本研究開發一套擴增實境工具，輔助學生學習立方體展開圖與三視圖的空間幾何概念，並了解所設計工具是否能有效幫助學生提升學習成效。研究採用準實驗設計法，以比較學生使用擴增實境工具與傳統實體教具學習之差異。研究對象為台北市某國中兩班八年級學生，其中一班23人為實驗組，使用擴增實境工具搭配實體教具；另一班22人為控制組，僅使用實體教具進行學習。教學活動結束後，兩組學生皆進行空間幾何學習成就測驗並填寫態度問卷，以了解其實施成果。
研究結果發現，擴增實境工具有助於學生由物件的三視圖想像其立體圖，但在正立方體展開圖及由立體圖想像三視圖的效益並不顯著。推測其原因為中學生已具備正立方體展開圖的先備知識，且三視圖亦有部分學習內容對學生而言難度較低，因此學生的心像相對較容易建立。在學習態度方面，使用傳統教具學習正立方體展開圖學生比使用擴增實境工具學生展現出較高的信心，推測是因為傳統教具的操作更為直覺，學生能更快速的驗證心像。
建議未來可將擴增實境工具應用到其他空間幾何單元，並選擇學生比較不熟悉或內容較複雜困難的單元。此外，應改善擴增實境工具操作的複雜性，以降低學生學習認知負荷；並提升系統辨識圖形及物件之效能，加入資料存取功能以提供資料分析使用。

This study developed an augmented reality (AR) tool to assist middle school student learning spatial geometry. By applying AR techniques, the tool adds helpful virtual information to physical objects to help student create and manipulate mental imagery of the objects. We used a quasi-experimental design to evaluate the effectiveness of the developed AR tool. Two classes of 8th grade students from a middle school in Taipei City participated in this study, with one class of twenty-three students serving as the experimental group (AR group), and the other class of twenty-two students serving as the control group. Both groups were asked to take a spatial geometry test and filled out an attitude questionnaire at the end of the experiment.

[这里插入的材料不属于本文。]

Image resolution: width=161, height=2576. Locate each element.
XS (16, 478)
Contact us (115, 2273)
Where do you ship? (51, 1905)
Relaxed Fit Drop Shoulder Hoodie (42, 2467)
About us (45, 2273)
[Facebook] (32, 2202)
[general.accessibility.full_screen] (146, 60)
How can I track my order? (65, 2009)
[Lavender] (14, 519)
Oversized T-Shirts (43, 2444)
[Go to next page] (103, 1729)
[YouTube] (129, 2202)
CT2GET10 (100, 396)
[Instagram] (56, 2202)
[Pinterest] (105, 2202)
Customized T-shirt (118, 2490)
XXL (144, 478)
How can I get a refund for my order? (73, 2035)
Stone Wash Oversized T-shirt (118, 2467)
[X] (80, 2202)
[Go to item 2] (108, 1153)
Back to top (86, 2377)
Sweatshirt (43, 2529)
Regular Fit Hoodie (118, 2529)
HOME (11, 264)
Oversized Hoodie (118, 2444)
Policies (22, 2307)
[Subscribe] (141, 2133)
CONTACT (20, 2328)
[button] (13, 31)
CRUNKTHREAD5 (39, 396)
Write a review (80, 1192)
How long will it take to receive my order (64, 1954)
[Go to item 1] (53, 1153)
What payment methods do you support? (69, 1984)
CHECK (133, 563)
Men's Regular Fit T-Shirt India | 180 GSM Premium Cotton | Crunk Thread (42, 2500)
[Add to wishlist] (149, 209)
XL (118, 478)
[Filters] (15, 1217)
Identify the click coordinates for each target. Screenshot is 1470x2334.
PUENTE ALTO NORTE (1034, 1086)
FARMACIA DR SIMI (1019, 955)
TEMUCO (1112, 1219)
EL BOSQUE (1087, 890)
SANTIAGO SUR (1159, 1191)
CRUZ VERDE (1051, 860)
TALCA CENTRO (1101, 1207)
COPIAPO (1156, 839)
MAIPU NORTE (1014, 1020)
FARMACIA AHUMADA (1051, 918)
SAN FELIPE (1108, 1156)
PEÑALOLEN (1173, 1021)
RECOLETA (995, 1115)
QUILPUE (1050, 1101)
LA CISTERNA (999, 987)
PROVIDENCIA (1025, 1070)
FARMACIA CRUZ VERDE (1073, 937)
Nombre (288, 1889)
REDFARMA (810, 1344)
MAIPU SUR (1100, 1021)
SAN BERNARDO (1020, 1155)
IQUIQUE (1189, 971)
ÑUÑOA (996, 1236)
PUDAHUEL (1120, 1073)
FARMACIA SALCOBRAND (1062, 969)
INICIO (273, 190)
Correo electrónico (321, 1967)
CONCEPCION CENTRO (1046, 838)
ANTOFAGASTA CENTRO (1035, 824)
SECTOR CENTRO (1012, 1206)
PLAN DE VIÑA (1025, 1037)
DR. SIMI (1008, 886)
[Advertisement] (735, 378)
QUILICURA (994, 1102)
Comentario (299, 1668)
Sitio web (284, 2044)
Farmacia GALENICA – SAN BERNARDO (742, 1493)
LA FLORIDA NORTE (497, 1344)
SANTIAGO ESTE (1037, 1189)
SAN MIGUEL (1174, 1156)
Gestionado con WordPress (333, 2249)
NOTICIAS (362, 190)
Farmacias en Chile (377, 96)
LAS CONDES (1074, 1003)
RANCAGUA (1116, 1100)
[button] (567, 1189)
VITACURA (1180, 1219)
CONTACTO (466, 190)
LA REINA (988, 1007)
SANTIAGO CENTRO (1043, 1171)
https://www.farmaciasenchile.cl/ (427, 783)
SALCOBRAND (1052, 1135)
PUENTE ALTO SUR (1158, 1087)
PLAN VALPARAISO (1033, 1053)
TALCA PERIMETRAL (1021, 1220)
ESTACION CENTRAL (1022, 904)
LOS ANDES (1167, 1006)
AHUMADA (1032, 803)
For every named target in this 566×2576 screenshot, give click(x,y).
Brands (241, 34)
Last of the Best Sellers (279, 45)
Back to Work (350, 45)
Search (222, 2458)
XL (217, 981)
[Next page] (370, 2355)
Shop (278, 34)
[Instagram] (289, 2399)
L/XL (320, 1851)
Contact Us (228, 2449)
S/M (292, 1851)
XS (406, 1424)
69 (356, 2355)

The results show that the AR tool helped students imagine the solid figure of an object from its three-dimensional views, but its effectiveness in learning cubic nets and three-dimensional views of an object is not prominent. The reason probably lies in that students have learned cubic nets before, and that three-dimensional views concepts are less challenging for students. Students in the control group expressed more confidence in learning cubic nets than the experimental group. This may be due to the use of AR tool is not as intuitive as the traditional tool. Future studies are suggested to improve the user-friendly of the AR tool and thus decrease students’ cognitive load. It is recommended to extend the use of AR tool to other spatial geometry contents where the concepts are new and complicate/difficult to students. Finally, the current AR tool could be improved in terms of identification performance, operational flexibility, and data access features.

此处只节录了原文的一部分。